Ассоциативный ряд, который рождался этим приемом, был уже значительно шире, да и сами ассоциации обладали неизмеримо большей активностью. Мысль В. Маяковского о водоразделе и связи времени была несколько упрощена, но она была конкретизирована, и сам характер этой конкретизации был достаточно убедителен. Зритель легко ориентировался в предложенном ему действии, сама система угадывания радовала, возбуждала, хотя прием оказывался в конечном счете достаточно оторванным от всего остального действия.
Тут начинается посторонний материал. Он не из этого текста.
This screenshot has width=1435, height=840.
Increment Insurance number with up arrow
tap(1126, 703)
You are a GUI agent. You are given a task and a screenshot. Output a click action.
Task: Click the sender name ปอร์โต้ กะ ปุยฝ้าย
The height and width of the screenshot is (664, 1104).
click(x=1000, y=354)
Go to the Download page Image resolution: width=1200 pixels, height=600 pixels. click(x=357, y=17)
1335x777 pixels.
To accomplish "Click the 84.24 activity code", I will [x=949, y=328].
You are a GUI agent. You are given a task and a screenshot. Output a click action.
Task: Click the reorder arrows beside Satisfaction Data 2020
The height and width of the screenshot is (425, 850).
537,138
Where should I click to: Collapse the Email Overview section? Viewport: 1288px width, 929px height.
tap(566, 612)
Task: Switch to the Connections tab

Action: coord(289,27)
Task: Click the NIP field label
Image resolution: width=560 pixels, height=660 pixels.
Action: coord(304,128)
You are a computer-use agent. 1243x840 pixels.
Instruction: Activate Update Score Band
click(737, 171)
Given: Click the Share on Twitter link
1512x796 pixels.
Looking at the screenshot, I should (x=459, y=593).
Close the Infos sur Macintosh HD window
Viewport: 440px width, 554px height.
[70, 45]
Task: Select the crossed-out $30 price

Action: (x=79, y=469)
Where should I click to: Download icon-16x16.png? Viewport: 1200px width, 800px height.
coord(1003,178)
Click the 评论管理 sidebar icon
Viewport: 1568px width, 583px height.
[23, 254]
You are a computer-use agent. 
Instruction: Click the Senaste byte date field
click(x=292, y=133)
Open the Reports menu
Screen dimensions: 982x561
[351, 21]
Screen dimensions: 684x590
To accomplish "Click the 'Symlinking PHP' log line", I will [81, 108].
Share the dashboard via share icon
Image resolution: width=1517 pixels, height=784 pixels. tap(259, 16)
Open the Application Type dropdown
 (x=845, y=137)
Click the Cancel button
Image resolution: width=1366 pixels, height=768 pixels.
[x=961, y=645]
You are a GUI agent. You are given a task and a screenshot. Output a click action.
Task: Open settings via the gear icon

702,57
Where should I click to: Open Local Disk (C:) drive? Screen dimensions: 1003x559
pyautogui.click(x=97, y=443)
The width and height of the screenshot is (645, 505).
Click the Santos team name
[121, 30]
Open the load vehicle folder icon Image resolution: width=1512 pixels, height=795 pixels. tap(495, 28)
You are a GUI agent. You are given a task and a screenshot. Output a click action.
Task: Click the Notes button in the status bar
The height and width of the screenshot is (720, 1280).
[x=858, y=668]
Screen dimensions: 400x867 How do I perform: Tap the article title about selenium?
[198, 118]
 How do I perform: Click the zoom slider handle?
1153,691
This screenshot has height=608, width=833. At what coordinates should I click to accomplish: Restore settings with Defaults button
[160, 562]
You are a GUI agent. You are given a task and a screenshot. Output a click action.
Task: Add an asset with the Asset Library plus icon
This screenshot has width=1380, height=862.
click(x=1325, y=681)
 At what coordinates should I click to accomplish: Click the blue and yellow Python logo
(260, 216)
Снова кинопроекция вторглась в сценическое, кукольное действие, снова она должна
была ввести сценический рассказ в плоскость реально-жизненных ассоциаций, и
снова она, оказываясь оторванной от поэтики кукольного действа, оставалась всего
лишь дополнительной, чужеродной краской.
Значительно более плодотворным оказалось постижение законов киноискусства
рижскими кукольниками; они пытались использовать не только выразительные
средства, приемы кино, но и прежде всего проникнуть в тайны его поэтики, в тайны
того нового, что рождалось в кино, делая его не только самым массовым
искусством, но и искусством высокой и страстной одухотворенности.
Уже к концу пятидесятых годов рижские кукольники оказались, так же как и другие
театры страны, в путах натурализма. Они стараются освободиться от этих пут, ища
спасение прежде всего в самой системе построения спектакля.
Первые, кому пришла в голову мысль обратиться к драматургии, поэтике Бертольда Брехта,
были именно рижане. В конце пятидесятых годов режиссер А. Буров и художник П.
Шенхоф ставят «Трехгрошовую оперу» Брехта, делая спектакль максимально
условным, аскетично-строгим, почти лишая его эмоционально-заразительного начала.
Постановщики используют только две краски – белую и черную (словно бы перед нами
черно-белая кинолента), герои же спектакля решаются с помощью крайне обобщенных
кукол, напоминающих по общему рисунку кегли, и движутся они несколько необычно:
лишены столь привычной уже на кукольной ширме характерности походки,
человекоподобного движения.
Спектакль был встречен с долей изумления, получил высокие, но несколько
сдержанные оценки. Настораживало отсутствие психологического воздействия на
зрителя, многим казалось, что спектакль излишне сух, рационалистичен,
геометрически вычерчен и алгебраически вычислен. Вероятно, для таких суждений
были основания: спектакль оказался начисто лишен психологического начала, его
сухость, скорее, отталкивала, а острота мысли, высвеченная, выделенная,
отточенная, казалась излишне вызывающей, дерзкой и нарочито замкнутой в
труднодостижимом (с точки зрения атмосферы) для зрителя пространстве.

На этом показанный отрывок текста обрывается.